The American Alpine Club

Fire Destroys Historic Dewey Bridge, Gateway to Canyonlands

April 2008


Dewey Bridge in flames.

The Dewey Bridge, a 1916 bridge over the Colorado River in southeastern Utah, has been destroyed in a brush fire, apparently started by a child playing with matches. Until 1988, the single-lane wooden bridge was the only way across the Colorado along the River Road (Highway 128) between I-70 and Moab. Once the new highway bridge was constructed a few hundred feet away, the Dewey Bridge was still used as a footbridge and by mountain bikers on the Kokopelli Trail. The bridge even gave its name to a layer of hard yet crumbling sandstone found beneath the Entrada layer on Echo and Aeolian pinnacles, and in other parts of Canyonlands.

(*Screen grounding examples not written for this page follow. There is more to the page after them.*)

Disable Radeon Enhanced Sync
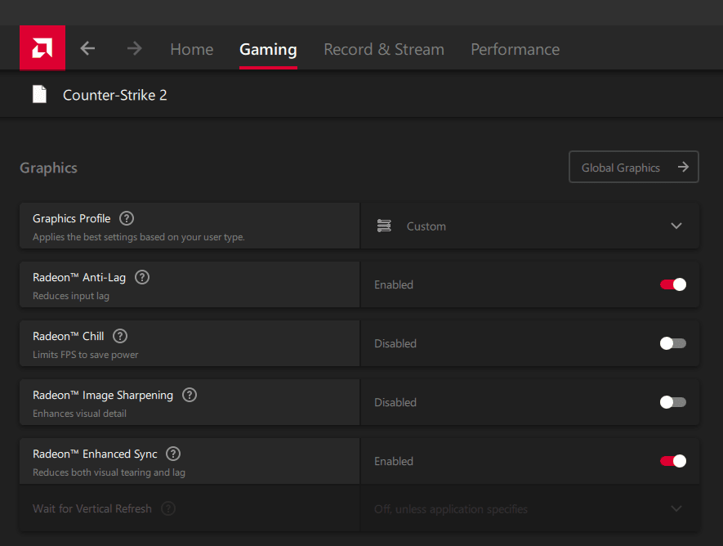This screenshot has height=546, width=723. (672, 461)
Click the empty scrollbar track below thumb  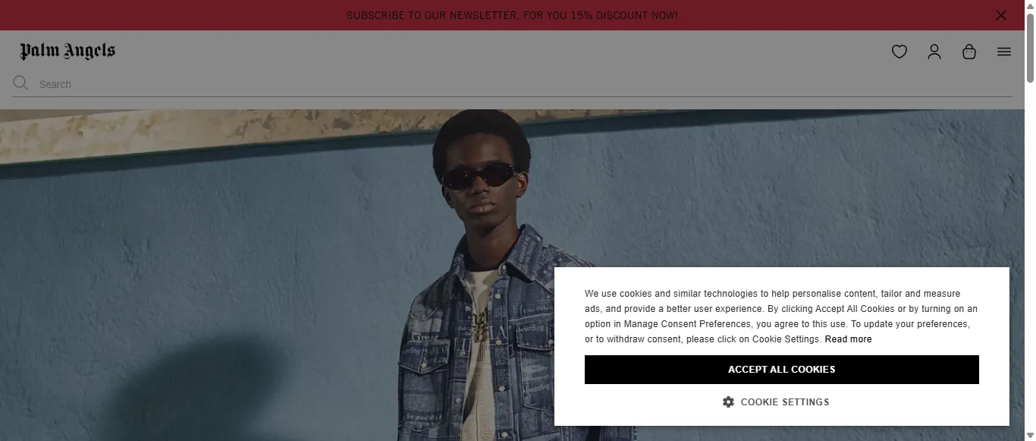click(x=1030, y=258)
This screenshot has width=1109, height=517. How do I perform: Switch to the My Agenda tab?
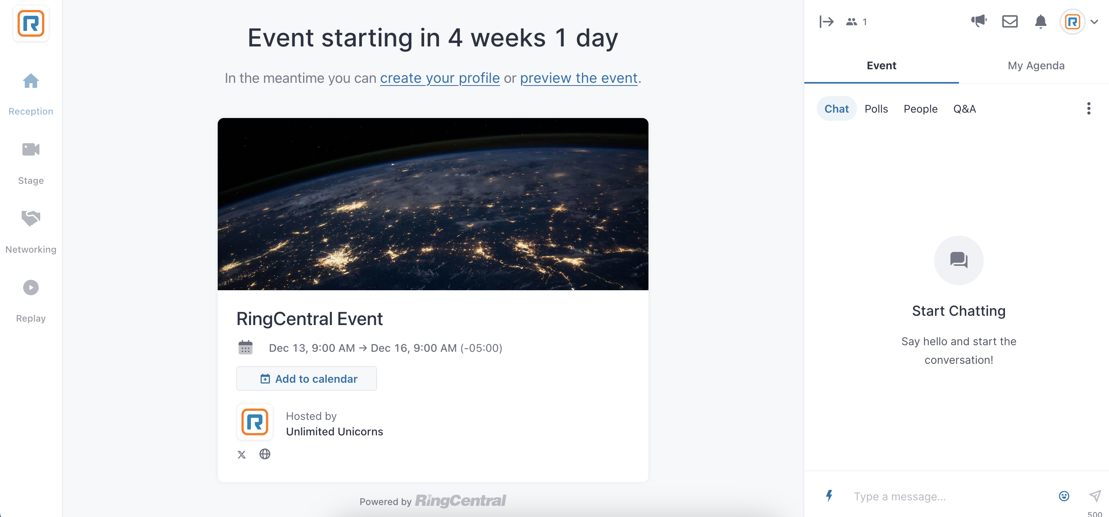[x=1035, y=65]
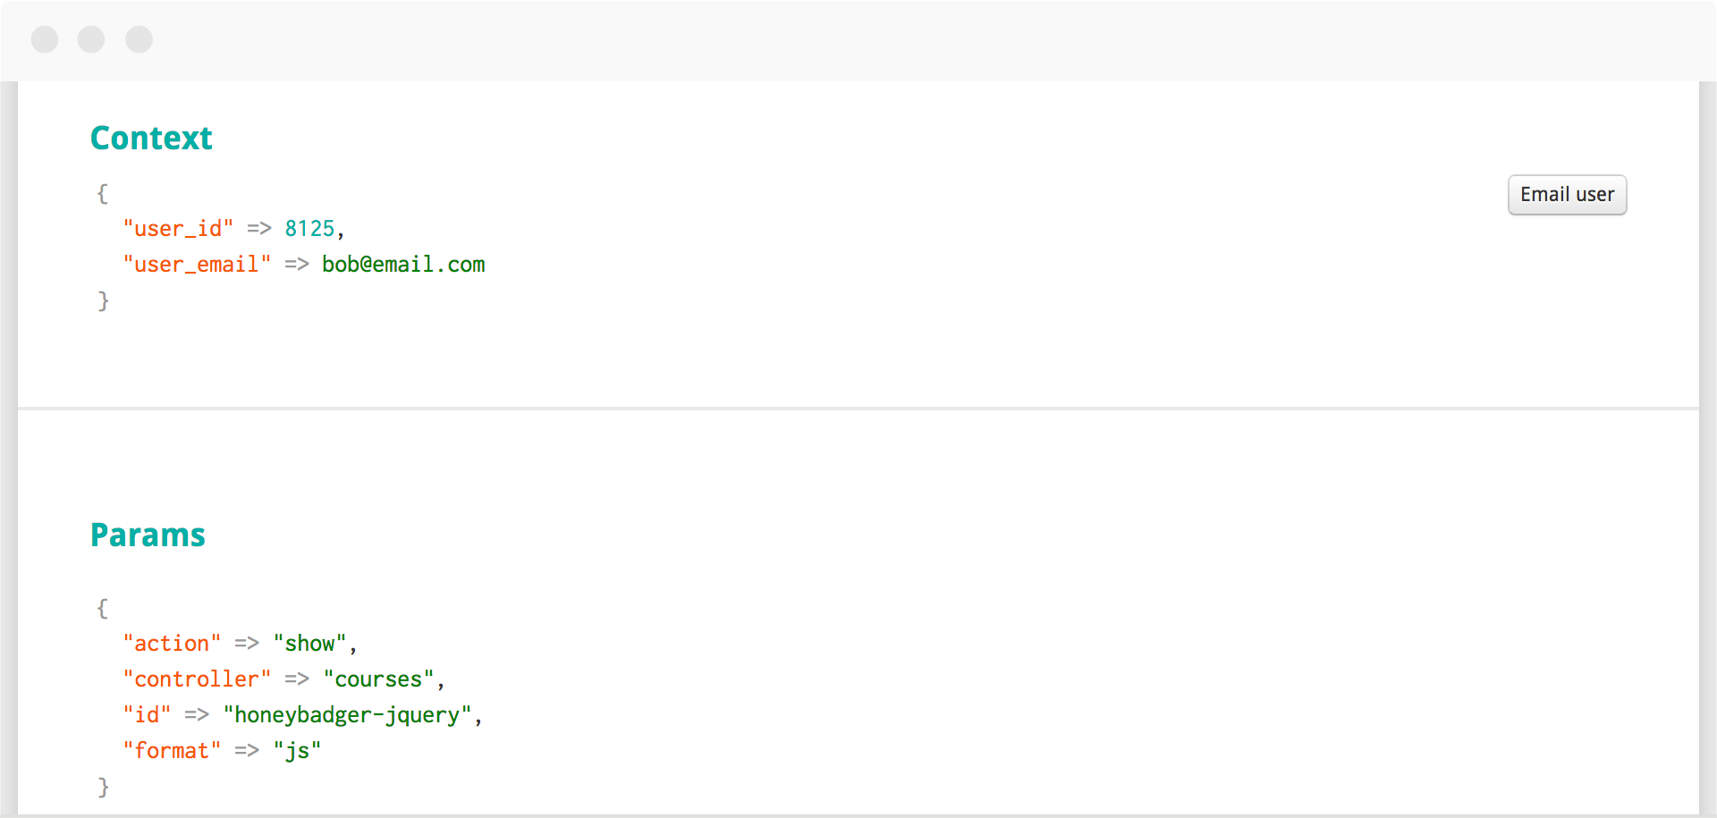Click the "courses" controller value
1717x818 pixels.
[378, 679]
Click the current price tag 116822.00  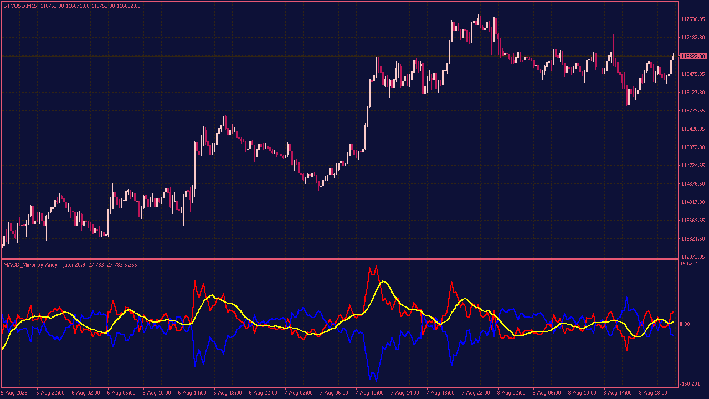pos(693,56)
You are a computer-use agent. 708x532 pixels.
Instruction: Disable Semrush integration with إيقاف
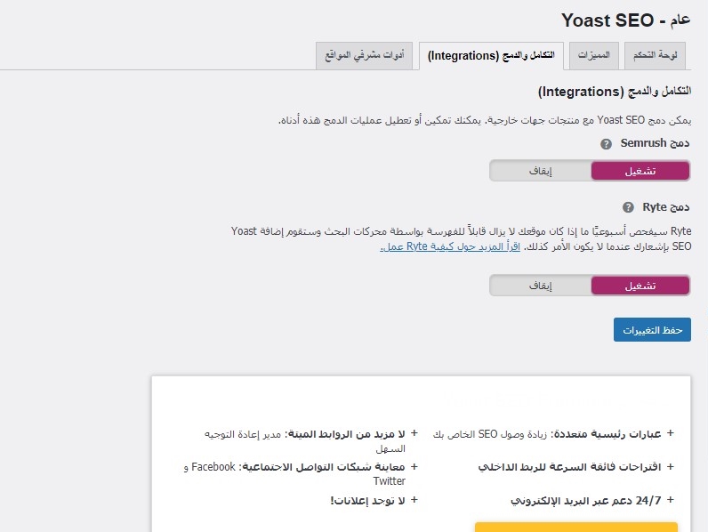click(x=541, y=171)
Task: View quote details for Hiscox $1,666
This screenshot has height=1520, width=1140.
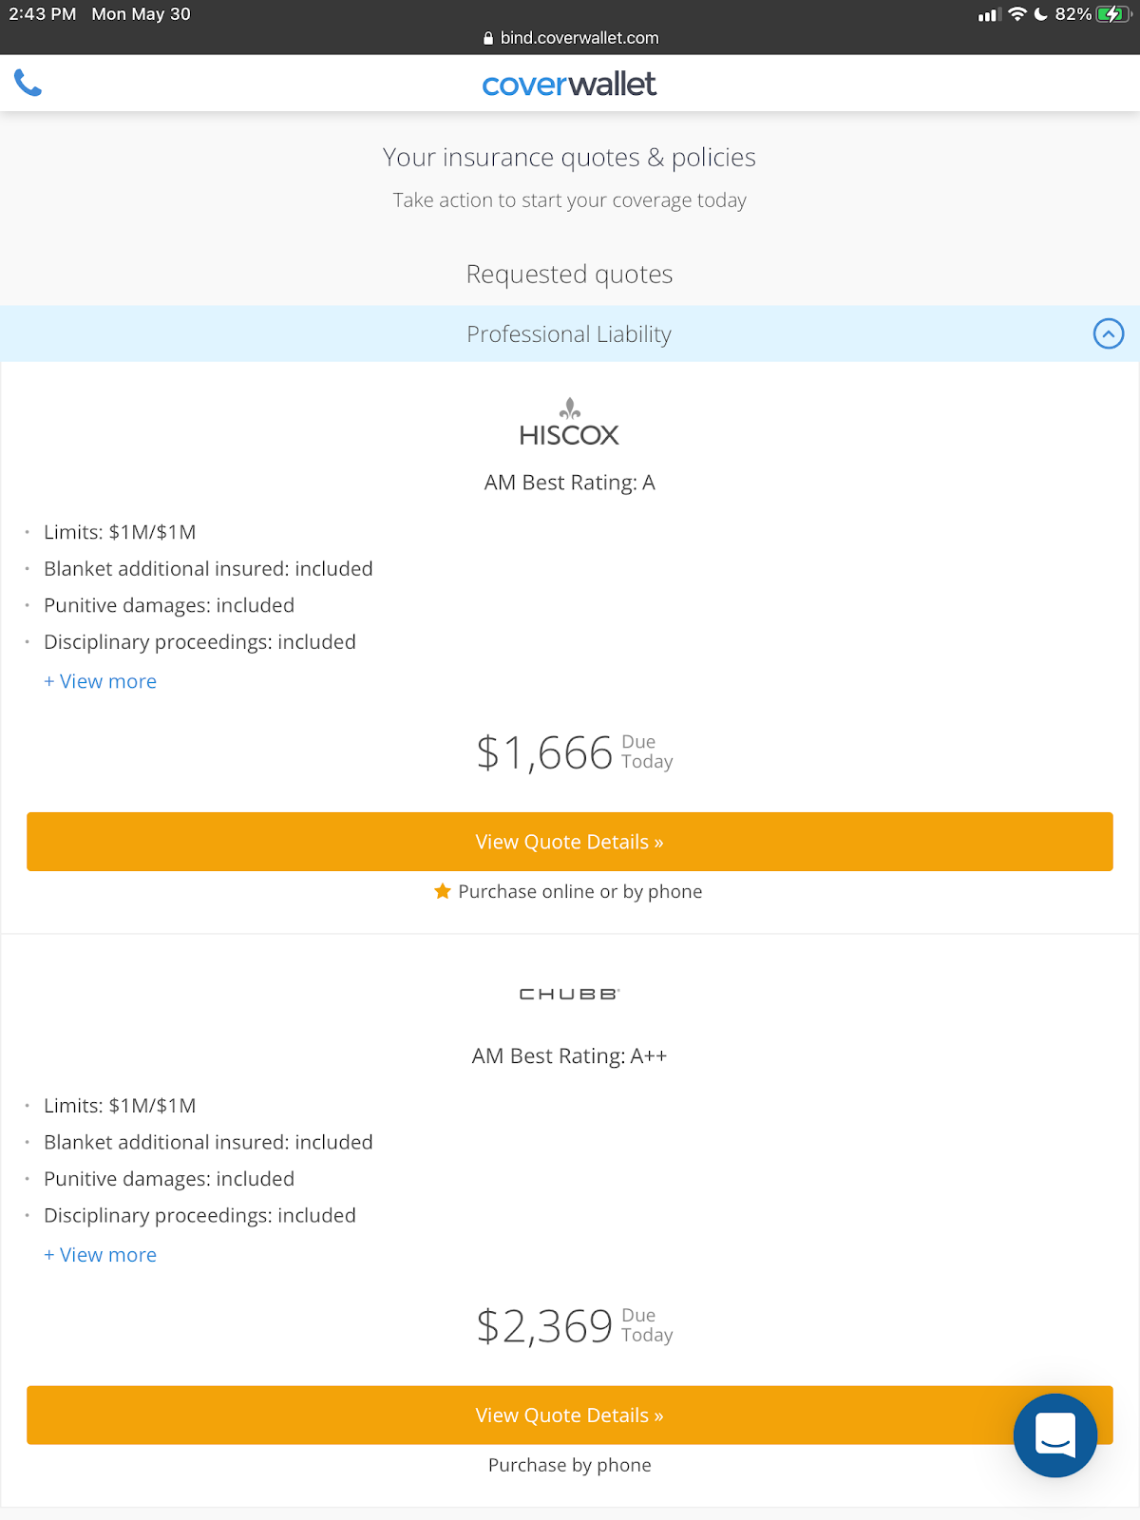Action: (x=569, y=842)
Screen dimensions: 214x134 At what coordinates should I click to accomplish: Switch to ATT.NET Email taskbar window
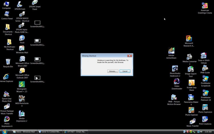click(76, 132)
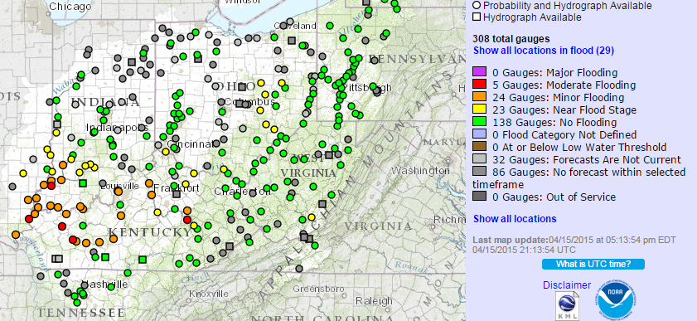The width and height of the screenshot is (697, 321).
Task: Select the gray square gauge in Ohio label
Action: [x=242, y=87]
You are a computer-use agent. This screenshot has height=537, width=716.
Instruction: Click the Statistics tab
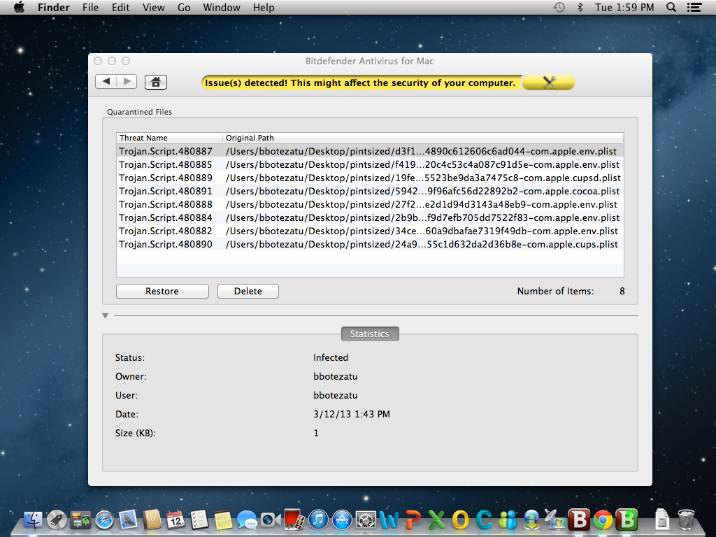370,334
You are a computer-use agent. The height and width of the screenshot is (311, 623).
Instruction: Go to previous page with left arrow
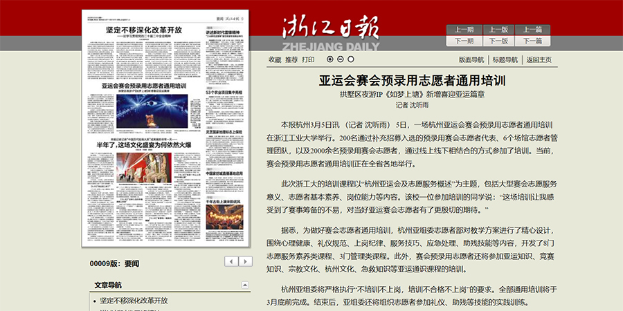coord(232,261)
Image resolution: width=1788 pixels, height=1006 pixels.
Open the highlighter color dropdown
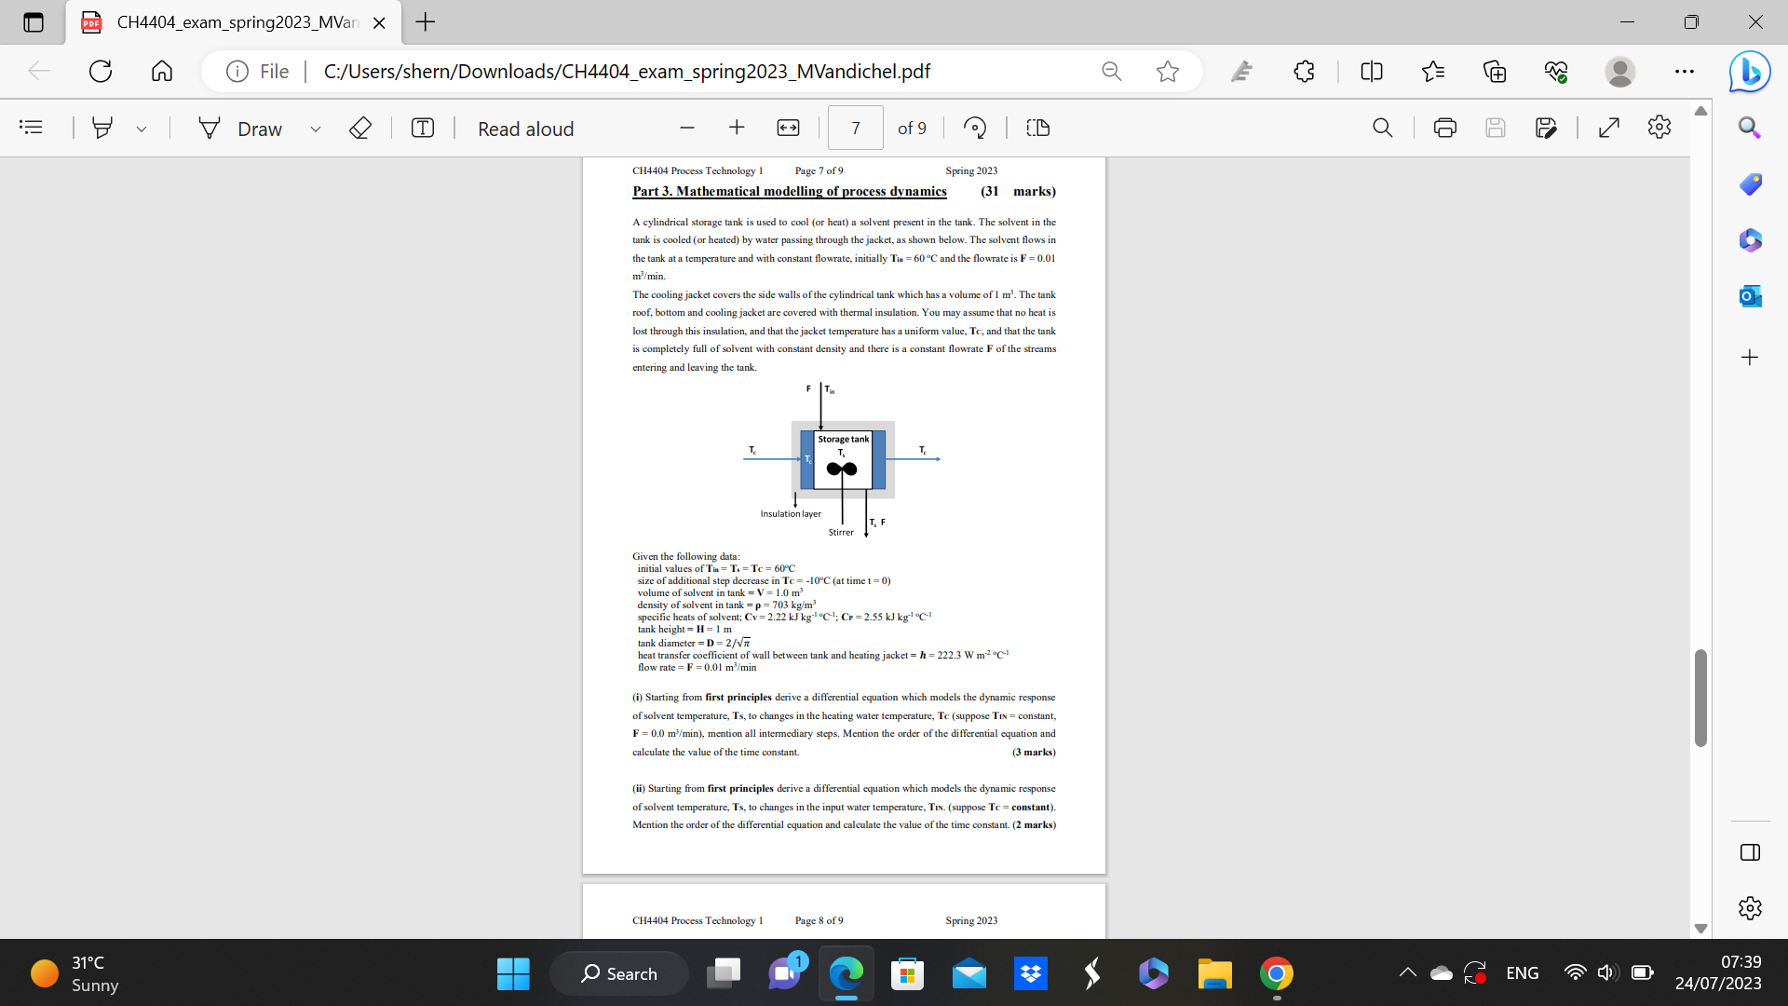pos(142,129)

The bridge had profound sentimental value for many climbers. When you left the highway and drove down through the sagebrush flats and then crossed the bridge over the Colorado, it meant you’d finally entered Canyon Country, and great adventures were about to begin. In the days when Dewey Bridge was the only way across the river, camping was still free and sparsely populated along the River Road; many of the storefronts in Moab were boarded up for the winter; and you were likely to know anyone you encountered on Castleton Tower.

Colorado Springs climber Stewart Green sent a beautiful e-mail to the Out There blog, reflecting on the bridge’s passing:

"Ed Webster and I just drove past the Dewey Bridge a week ago, en route to Moab and the canyon country, and talked about how crossing the old bridge in the 70s was the magical entry point to the desert and all those sandstone cracks and towers. Ed remembered driving across it for the first time in Jim Dunn's old Youth Challenge VW bus in 1976, on the way to climb the first ascent of Supercrack. It was well after nightfall below a sky filled with stars. Jim stopped the bus in the middle of the bridge above the torrent, and Jim, Ed, and Bryan Becker stepped out onto the creaky wood planks. Funny, I said, Jim and I did the same thing in 1971 on our first climbing trip to Utah. After that, I always stopped at night when I drove across the old bridge going either to or from the Canyonlands, hands sore from jamming cracks, hair full of desert sand and grit, listening to the river currents sweeping below like a strong black god. I'm gonna miss that old bridge and what it meant."

That pioneering era of desert climbing is long past. And to many of us, the bridge's destruction now seems as much a final signal of that passing as it was a beacon to travelers for generations.